Source code for nirs4all.data.config

"""
DatasetConfigs - Configuration and caching for dataset loading.

This module provides DatasetConfigs class that handles dataset configuration,
name resolution, loader calls, and caching to avoid reloading the same dataset.
"""

import copy
import json
import hashlib
from pathlib import Path
from tabnanny import verbose
from typing import List, Union, Dict, Any, Optional

from nirs4all.core.logging import get_logger
from nirs4all.data.dataset import SpectroDataset

logger = get_logger(__name__)
from nirs4all.data.loaders.loader import handle_data
from nirs4all.data.config_parser import parse_config
from nirs4all.data.signal_type import SignalType, SignalTypeInput, normalize_signal_type



[docs]
class DatasetConfigs:

    def __init__(
        self,
        configurations: Union[Dict[str, Any], List[Dict[str, Any]], str, List[str]],
        task_type: Union[str, List[str]] = "auto",
        signal_type: Union[SignalTypeInput, List[SignalTypeInput], None] = None,
        aggregate: Union[str, bool, List[Union[str, bool, None]], None] = None,
        aggregate_method: Union[str, List[str], None] = None,
        aggregate_exclude_outliers: Union[bool, List[bool], None] = None
    ):
        '''Initialize dataset configurations.

        Args:
            configurations: Dataset configuration(s) as path(s), dict(s), or list of either.
                Configuration dicts can include:
                - 'task_type': "regression", "binary_classification", "multiclass_classification", "auto"
                - 'aggregate': Sample aggregation column name, True for y-based, or None
                - 'train_x_params' or 'global_params' with:
                    - header_unit: "cm-1", "nm", "none", "text", "index"
                    - signal_type: "absorbance", "reflectance", "reflectance%", "transmittance", etc.
                    - delimiter, decimal_separator, has_header, na_policy, etc.

            task_type: Force task type. Can be:
                - A single string applied to all datasets
                - A list of strings (one per dataset)
                Valid values per dataset:
                - 'auto': Use config value or automatic detection (default)
                - 'regression': Force regression task
                - 'binary_classification': Force binary classification task
                - 'multiclass_classification': Force multiclass classification task
                Note: Constructor parameter overrides config dict value (except 'auto').
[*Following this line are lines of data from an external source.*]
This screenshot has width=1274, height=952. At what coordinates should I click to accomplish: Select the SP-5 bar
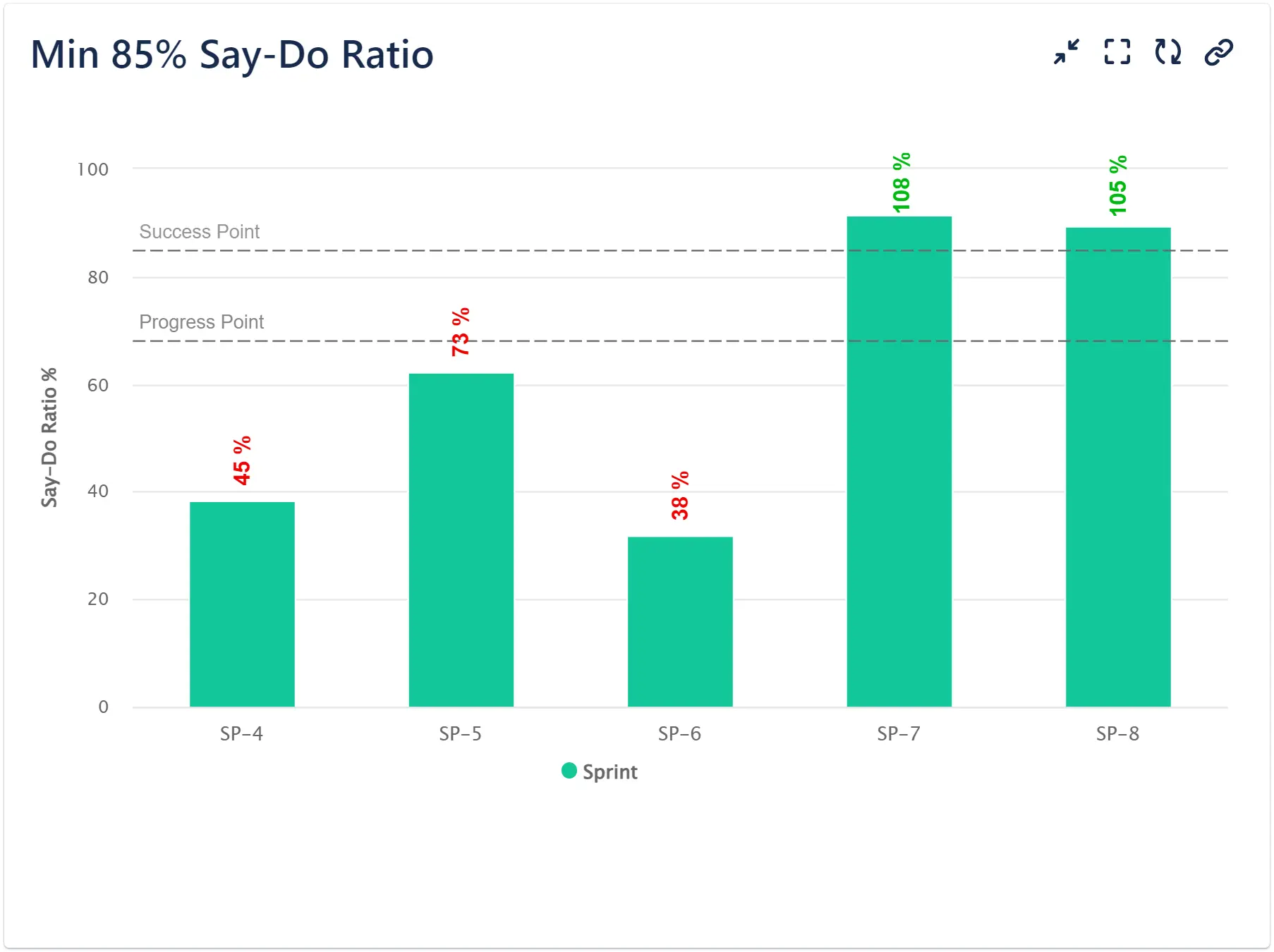coord(461,539)
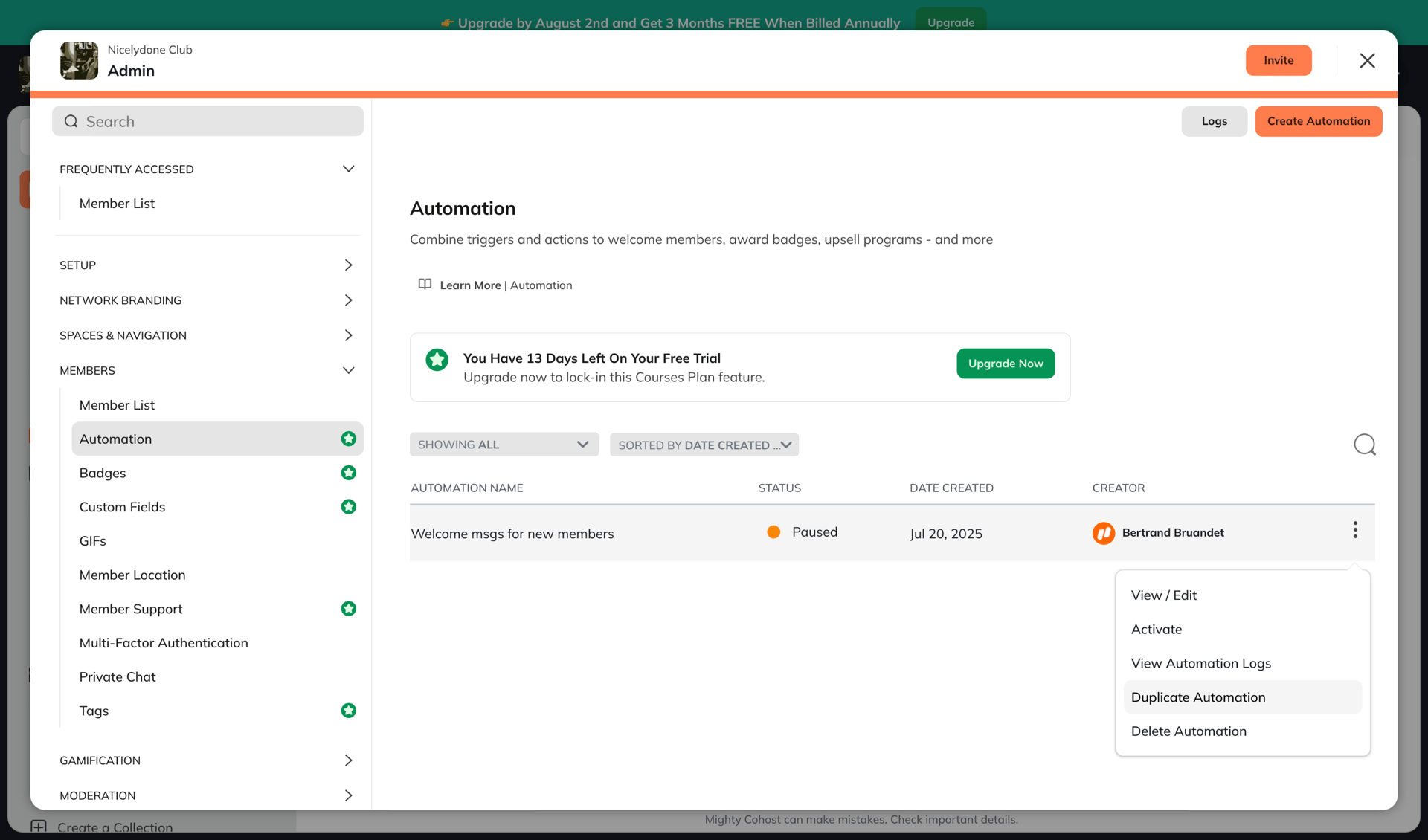Screen dimensions: 1428x840
Task: Click the premium star badge next to Tags
Action: [349, 710]
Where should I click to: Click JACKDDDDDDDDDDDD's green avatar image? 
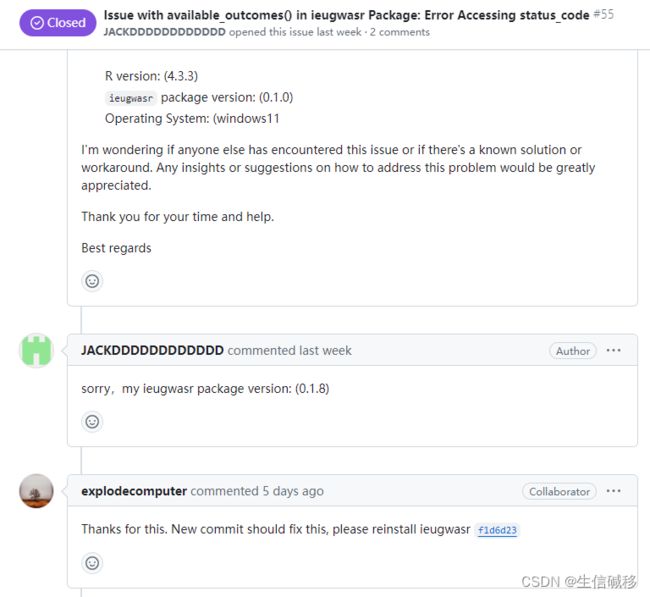36,351
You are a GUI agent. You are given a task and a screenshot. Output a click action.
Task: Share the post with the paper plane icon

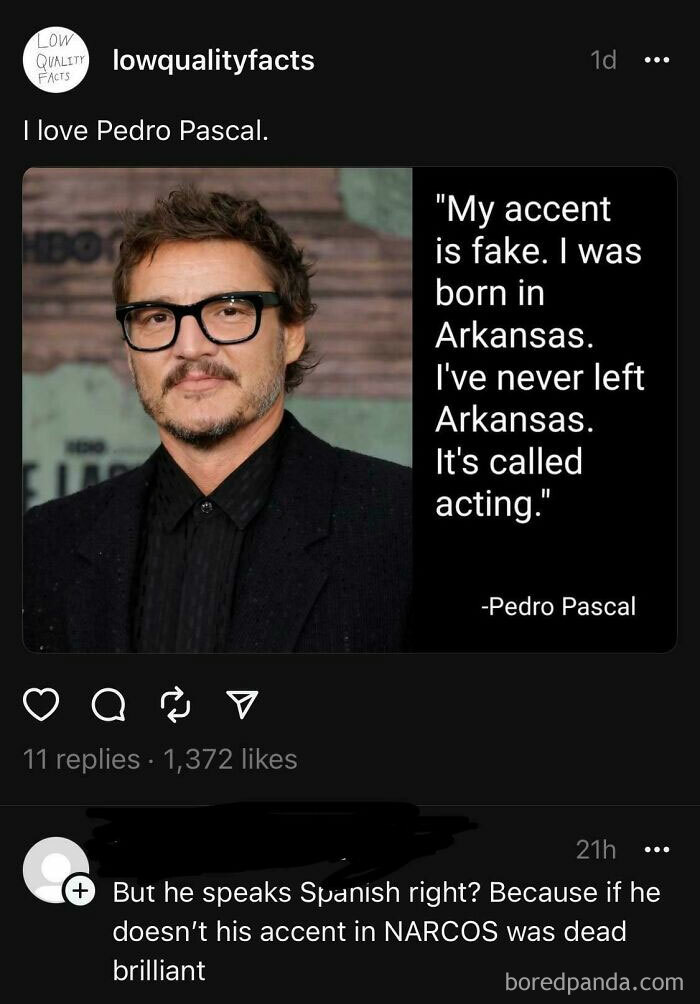pyautogui.click(x=243, y=704)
            signal_type: Override signal type for spectral data (applied after config loading).
                - A single value applied to all datasets/sources
                - A list of values (one per dataset)
                - None: Use config value or auto-detect (default)
                This parameter overrides any signal_type specified in the config.
                Valid values: 'absorbance', 'reflectance', 'reflectance%',
                'transmittance', 'transmittance%', 'auto', etc.

            aggregate: Sample aggregation setting for prediction aggregation.
                When set, predictions from multiple spectra of the same biological
                sample will be aggregated automatically during scoring and reporting.
                - None (default): No aggregation
                - True: Aggregate by y_true values (target grouping)
                - str: Aggregate by specified metadata column (e.g., 'sample_id', 'ID')
                - list: Per-dataset aggregation settings (must match number of datasets)
                Note: Constructor parameter overrides config dict value (except None).

            aggregate_method: Aggregation method for combining predictions.
                - None (default): Use 'mean' for regression, 'vote' for classification
                - 'mean': Average predictions within each group
                - 'median': Median prediction within each group
                - 'vote': Majority voting (for classification)
                - list: Per-dataset methods (must match number of datasets)

            aggregate_exclude_outliers: Whether to exclude outliers before aggregation.
                Uses Hotelling's T² statistic to identify and exclude outlier
                measurements within each sample group before averaging.
                - None/False (default): No outlier exclusion
                - True: Exclude outliers using T² with 0.95 confidence
                - list: Per-dataset settings (must match number of datasets)

        Example:
            # Via config dict (preferred for per-source control):
            config = {
                "train_x": "/path/to/data.csv",
                "task_type": "regression",  # Can be set directly in config
                "aggregate": "sample_id",  # Aggregate predictions by this column
                "train_x_params": {
                    "header_unit": "nm",
                    "signal_type": "reflectance",
                    "delimiter": ";"
                }
            }
            configs = DatasetConfigs(config)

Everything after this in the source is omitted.